> [Data records]:
..............................

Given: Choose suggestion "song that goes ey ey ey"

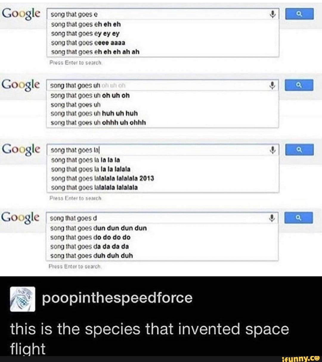Looking at the screenshot, I should [85, 33].
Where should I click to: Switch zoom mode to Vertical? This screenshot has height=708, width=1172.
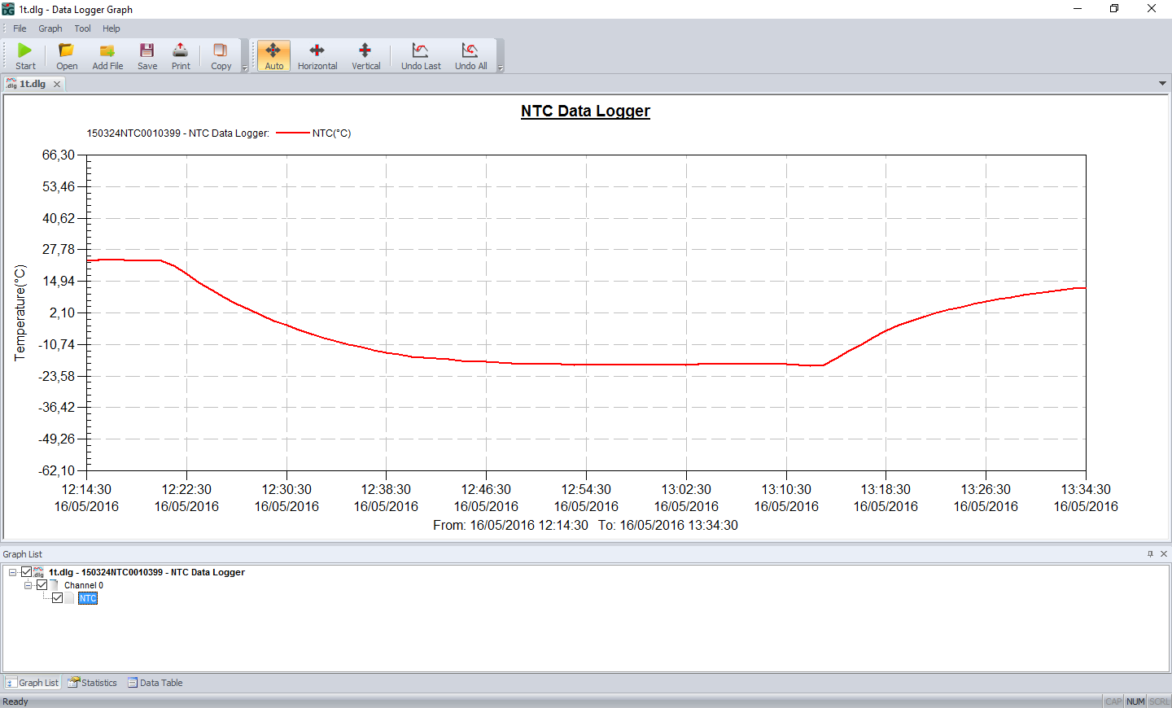(x=365, y=55)

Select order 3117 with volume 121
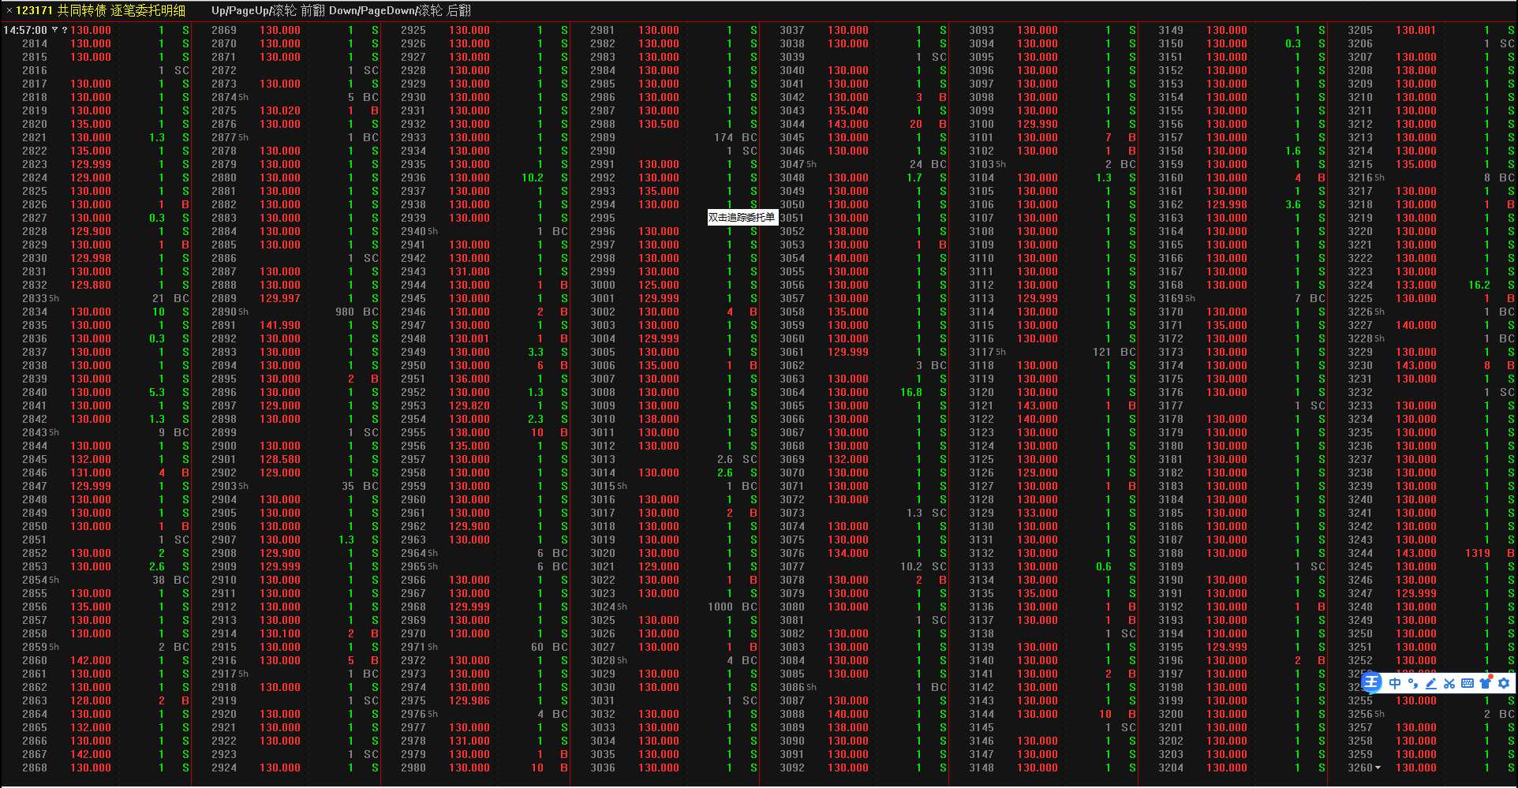pyautogui.click(x=981, y=352)
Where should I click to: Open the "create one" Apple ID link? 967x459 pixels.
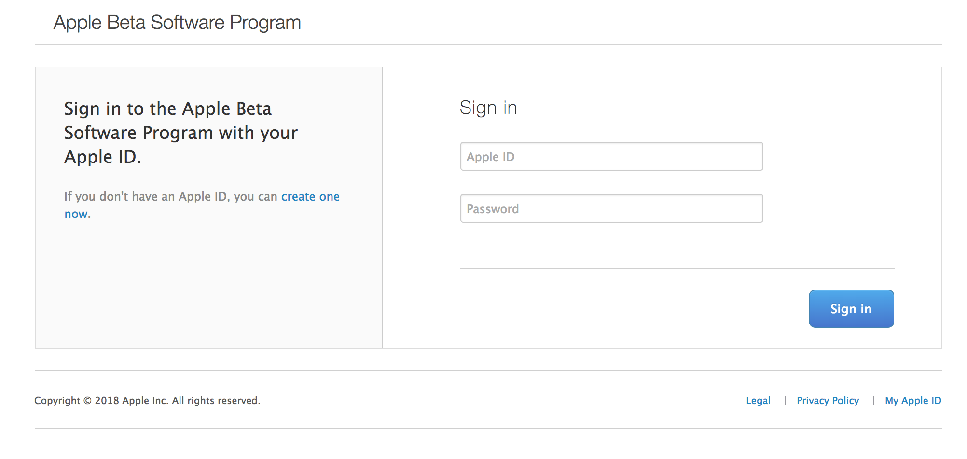click(310, 197)
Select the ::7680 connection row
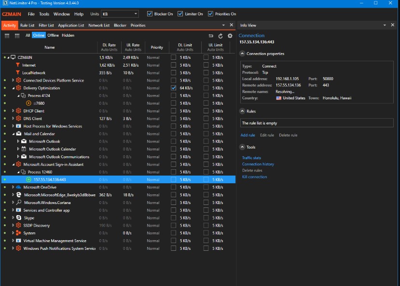This screenshot has width=400, height=286. (x=39, y=103)
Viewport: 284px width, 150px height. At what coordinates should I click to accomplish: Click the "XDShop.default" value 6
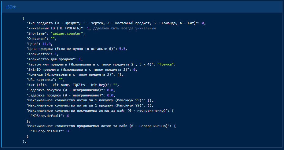click(x=68, y=116)
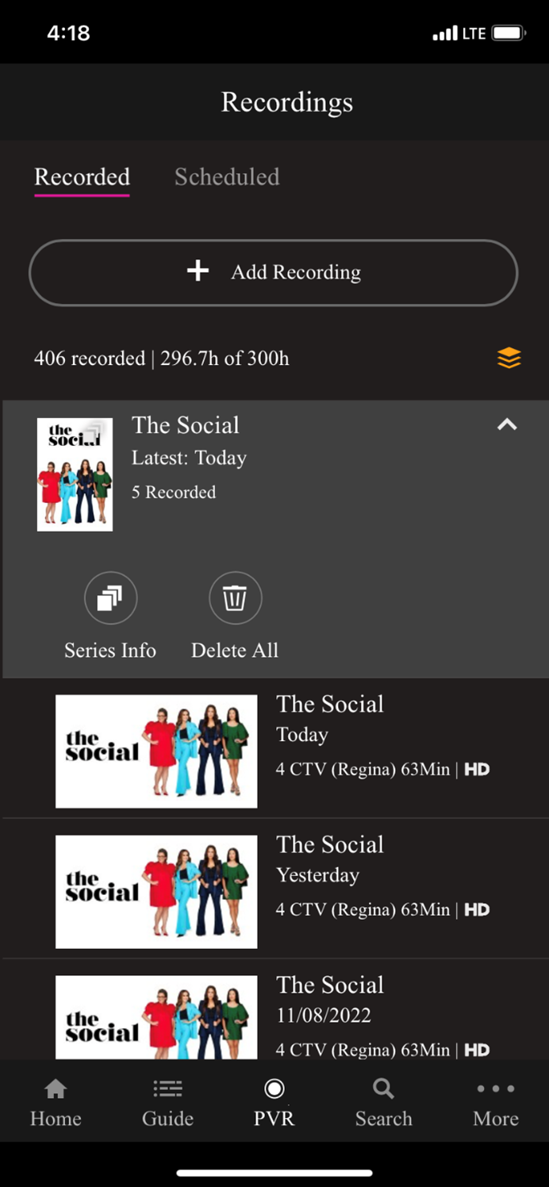Tap the Add Recording button

(x=274, y=272)
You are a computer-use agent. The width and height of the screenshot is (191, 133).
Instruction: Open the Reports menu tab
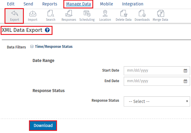coord(49,4)
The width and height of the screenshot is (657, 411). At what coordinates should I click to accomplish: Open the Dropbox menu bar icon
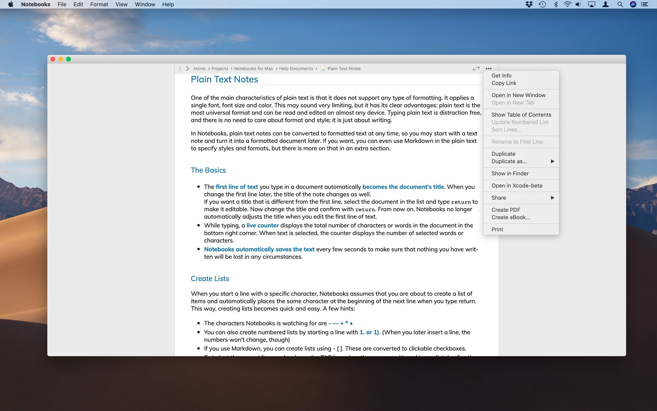click(529, 4)
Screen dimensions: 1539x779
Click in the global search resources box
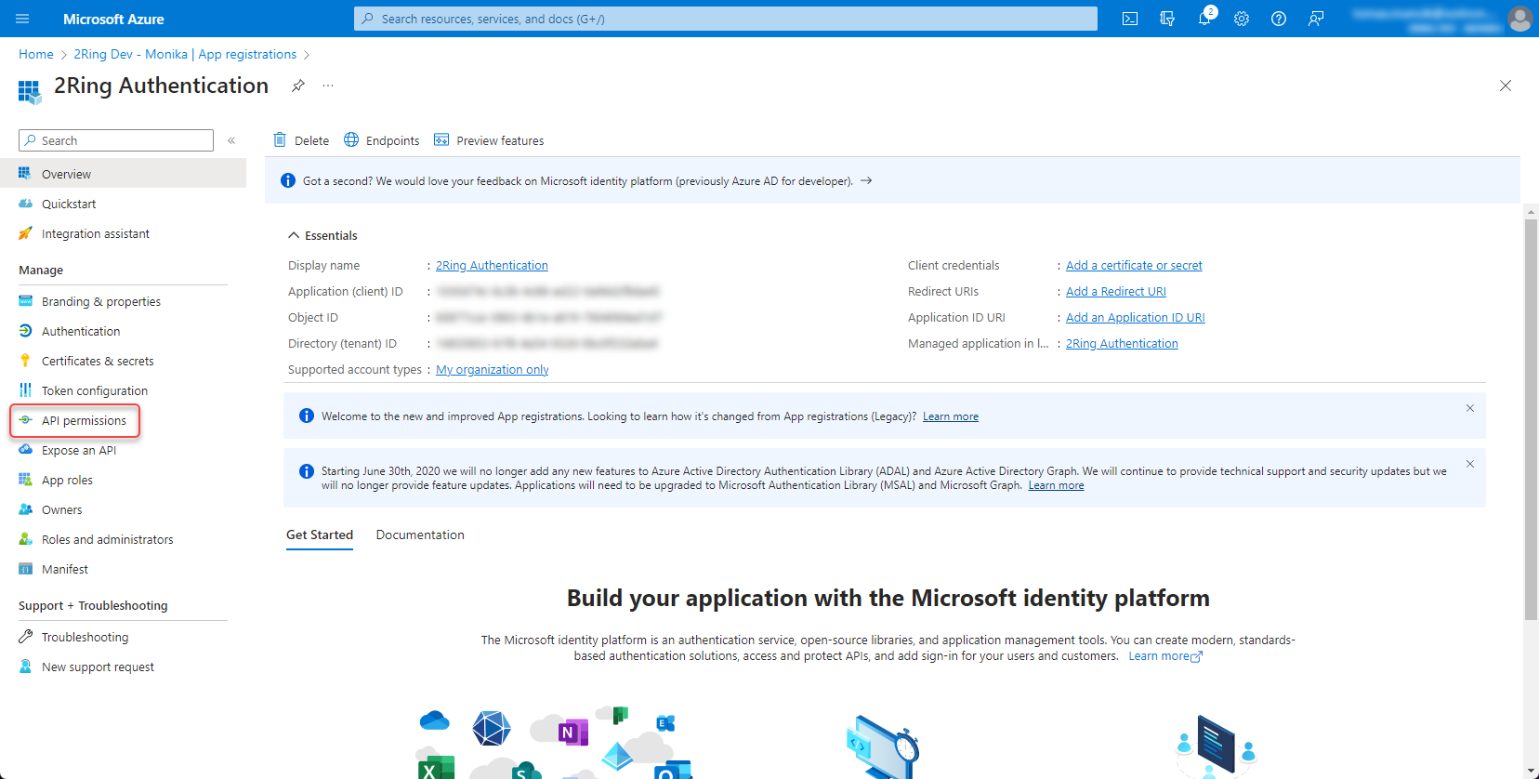pyautogui.click(x=725, y=19)
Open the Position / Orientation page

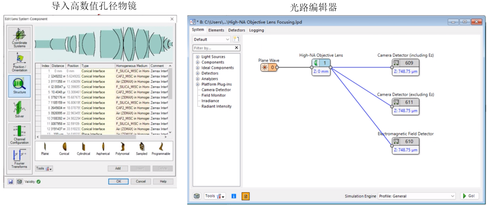(19, 62)
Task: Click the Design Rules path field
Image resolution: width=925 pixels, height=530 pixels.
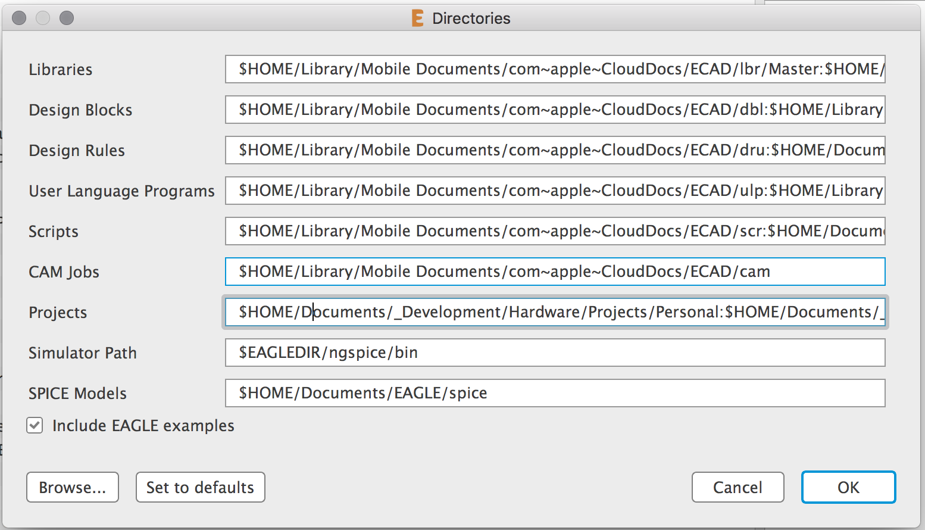Action: coord(554,150)
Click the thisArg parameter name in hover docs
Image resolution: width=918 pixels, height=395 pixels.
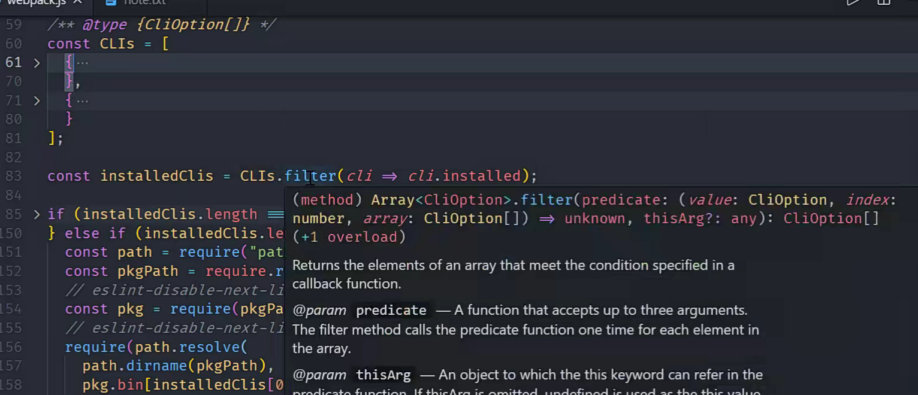click(383, 375)
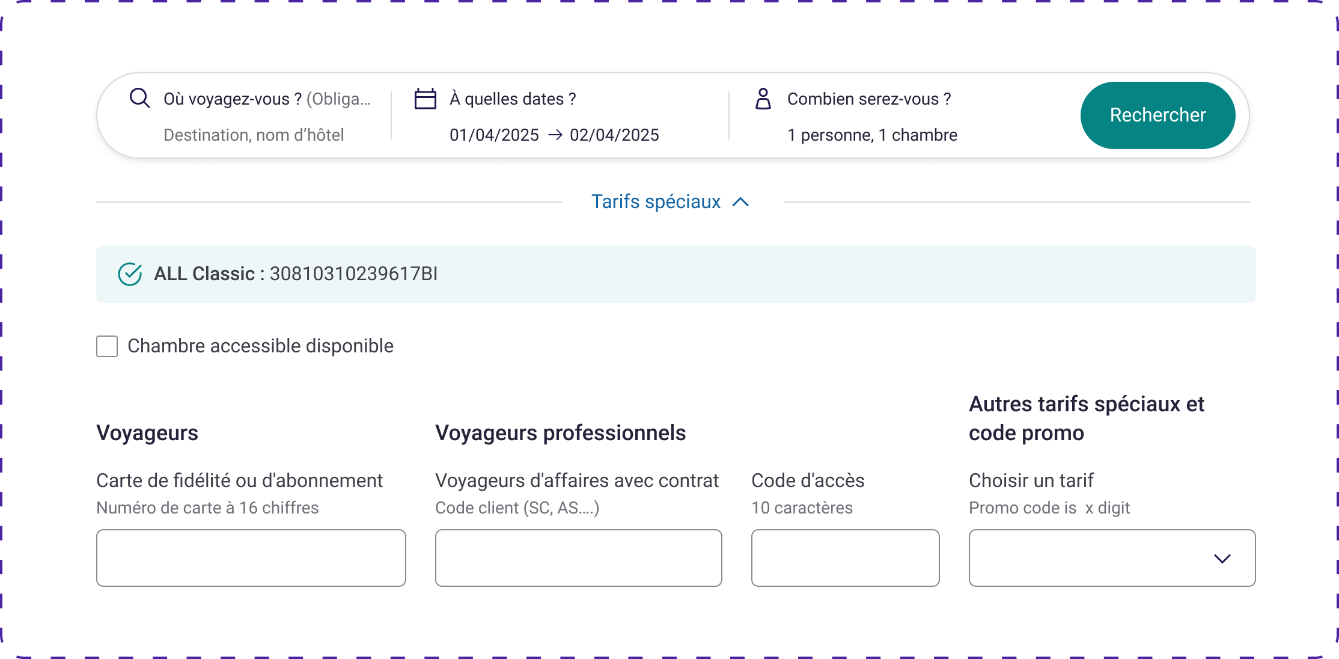1339x659 pixels.
Task: Click the Rechercher button
Action: (1158, 115)
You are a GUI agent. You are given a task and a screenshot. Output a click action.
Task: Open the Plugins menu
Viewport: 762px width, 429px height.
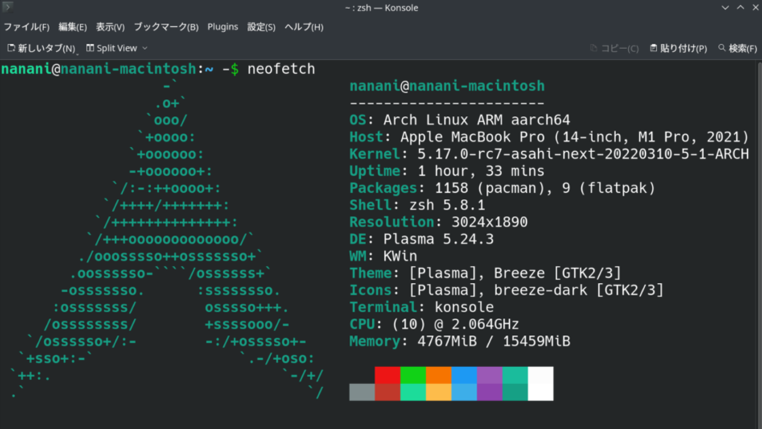pyautogui.click(x=222, y=26)
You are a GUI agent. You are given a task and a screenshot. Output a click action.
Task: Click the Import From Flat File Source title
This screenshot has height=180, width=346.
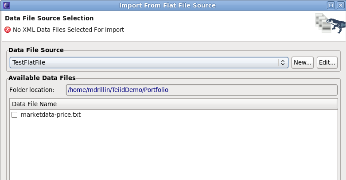coord(167,5)
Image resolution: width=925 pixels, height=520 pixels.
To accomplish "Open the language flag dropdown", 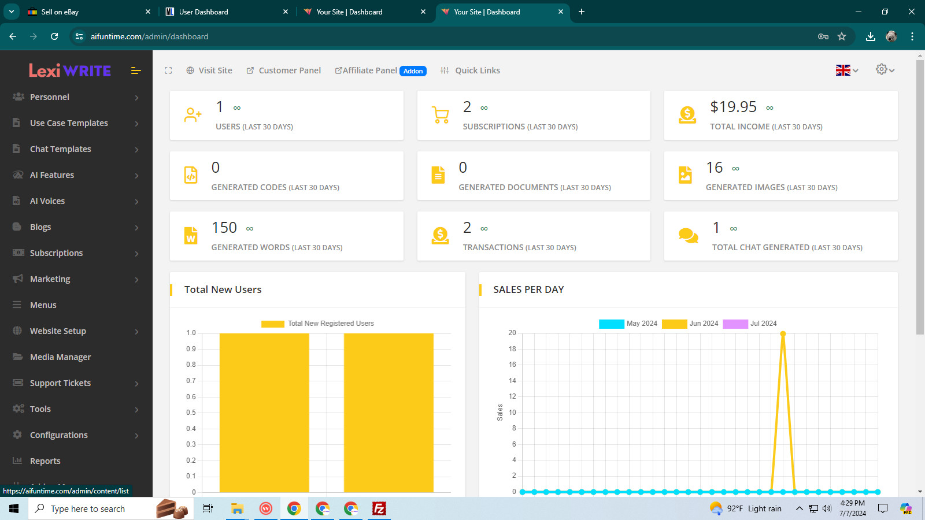I will tap(847, 70).
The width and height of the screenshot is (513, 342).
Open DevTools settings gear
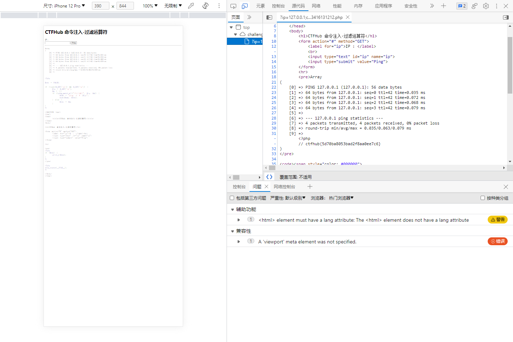point(486,6)
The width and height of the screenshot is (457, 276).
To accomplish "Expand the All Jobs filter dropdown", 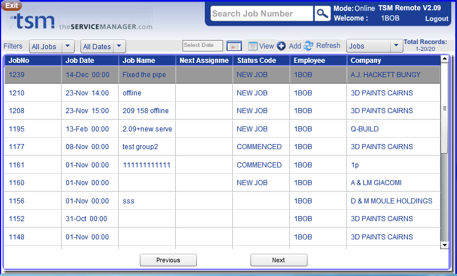I will 68,46.
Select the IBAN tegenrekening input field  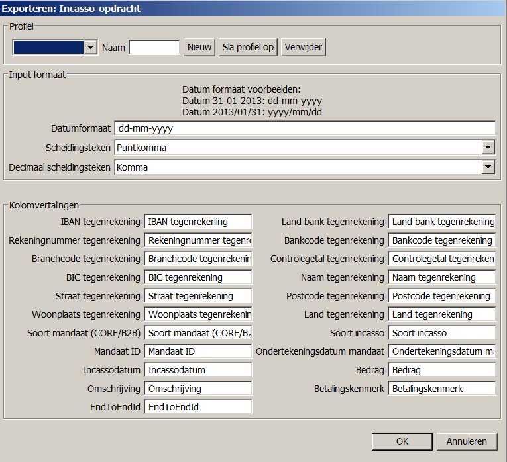pyautogui.click(x=198, y=222)
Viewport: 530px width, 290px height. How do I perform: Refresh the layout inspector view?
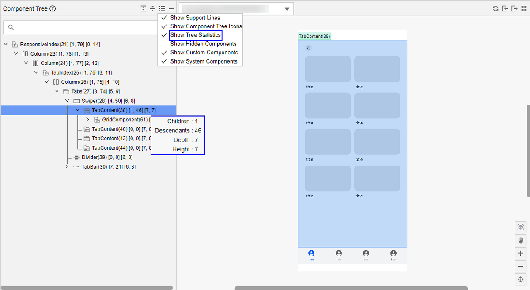pyautogui.click(x=496, y=9)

..............................

> [Exercise brief]: In the listing above, find the line containing "You are a computer-use" and the line containing "Task: Open the Plugins menu", then return both of them and every line between, exactly, without pictures.

> [Solution]:
You are a computer-use agent. The width and height of the screenshot is (191, 133).
Instruction: Open the Reports menu tab
coord(49,4)
The width and height of the screenshot is (657, 411). At what coordinates should I click to accomplish: Open the Dropbox menu bar icon
click(529, 4)
Screen dimensions: 1539x779
Click in the global search resources box
pyautogui.click(x=725, y=19)
Open the Position / Orientation page

(19, 62)
Task: Click the Design Rules path field
Image resolution: width=925 pixels, height=530 pixels.
Action: coord(554,150)
Click the thisArg parameter name in hover docs
Image resolution: width=918 pixels, height=395 pixels.
click(383, 375)
1339x659 pixels.
Task: Click the Rechercher button
Action: (1158, 115)
You are a GUI agent. You are given a task and a screenshot. Output a click action.
Task: Open the Plugins menu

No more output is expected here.